Tim Heath, chairman of the Blake Society, said the group had spent seven years trying to get planning permission for a full headstone at Blake’s original burial spot in Bunhill Fields, but had been forced to keep the stone flat due to planning restrictions.

“It’s remarkably unfair that an 11-storey building is allowed when we aren’t even allowed to put up a traditional gravestone,” he said. “So something is not consistent.”

Mr Johnson on Monday “called in” the planning application, meaning Islington Council no longer has the authority to decide on the plans.

Cllr James Murray, the council’s executive member for housing and development, said: “Once again, the Mayor has ignored local decision-making for a major planning application. He has also disregarded our concerns that the applicants have not provided the evidence needed to properly assess how this proposal will affect local residents.”

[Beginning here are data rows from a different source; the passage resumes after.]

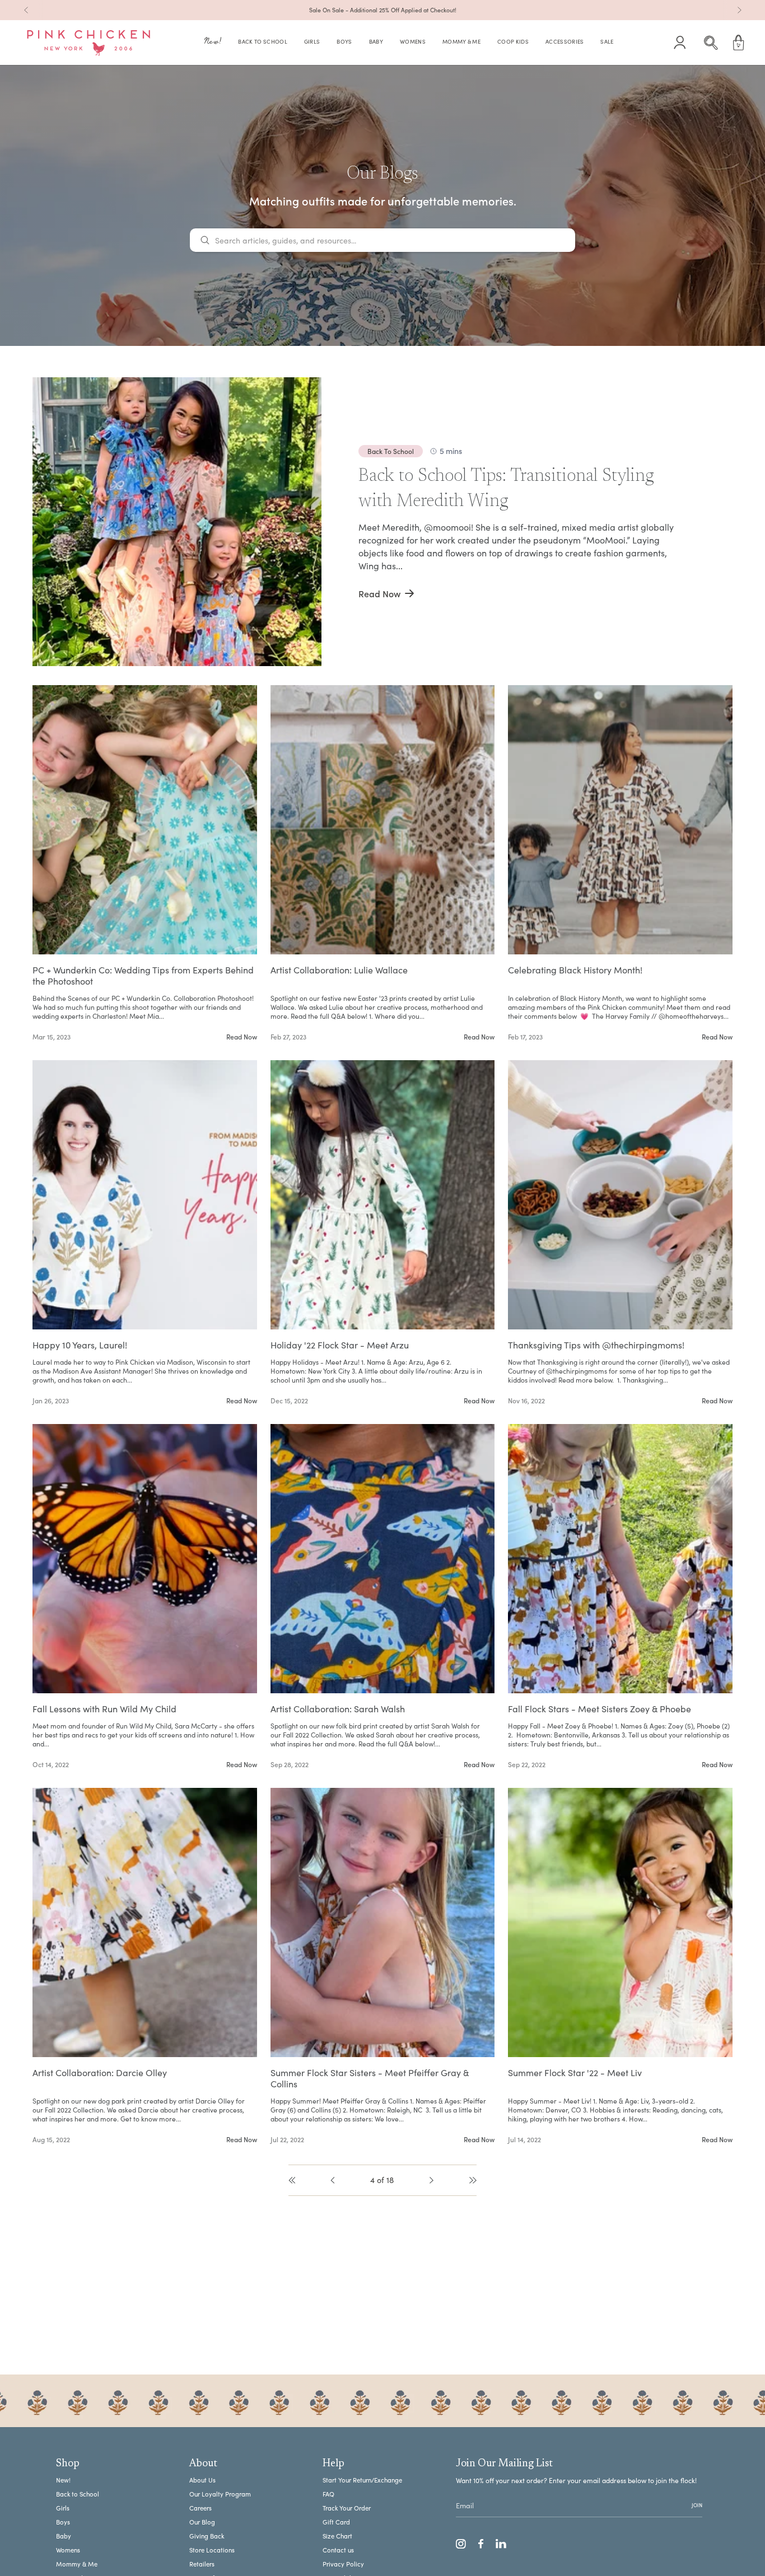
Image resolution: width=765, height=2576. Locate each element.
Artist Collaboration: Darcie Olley (99, 2072)
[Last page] (473, 2180)
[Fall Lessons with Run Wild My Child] (144, 1558)
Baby (63, 2536)
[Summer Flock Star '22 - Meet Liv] (620, 1922)
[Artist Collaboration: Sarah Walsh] (382, 1558)
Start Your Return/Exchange (362, 2480)
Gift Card (336, 2522)
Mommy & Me (76, 2564)
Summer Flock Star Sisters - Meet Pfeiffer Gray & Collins (369, 2078)
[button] (213, 43)
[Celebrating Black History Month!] (620, 819)
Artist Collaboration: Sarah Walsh (337, 1709)
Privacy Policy (343, 2564)
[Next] (739, 10)
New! (63, 2480)
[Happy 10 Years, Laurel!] (144, 1194)
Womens (68, 2550)
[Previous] (26, 10)
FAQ (328, 2494)
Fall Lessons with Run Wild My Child (104, 1709)
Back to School (77, 2494)
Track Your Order (347, 2508)
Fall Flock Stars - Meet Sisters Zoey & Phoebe (599, 1709)
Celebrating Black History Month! (575, 970)
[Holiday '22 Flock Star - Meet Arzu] (382, 1194)
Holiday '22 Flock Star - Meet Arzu (339, 1345)
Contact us (338, 2550)
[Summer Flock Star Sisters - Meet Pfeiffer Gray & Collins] (382, 1922)
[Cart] (738, 42)
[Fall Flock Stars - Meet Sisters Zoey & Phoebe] (620, 1558)
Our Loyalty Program (220, 2494)
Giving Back (206, 2536)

It isn’t the first time the Mayor has called in a planning application in Islington. In January 2014, he took control of a decision on the Mount Pleasant site after the council complained abou the lack of affordable housing – a month after doing the same for the City Forum development in City Road after the council refused the applications. Both have now been passed.

A spokesman for the Mayor said there was a “critical need” for new work space for the hundreds of thousands of new jobs that will be created over the next 20 years in the capital.

“The Mayor has called in this application to carry out a more detailed assessment of plans that propose to increase office space, and he will consider all of the planning issues as well as addressing any other concerns raised before making a decision,” he added.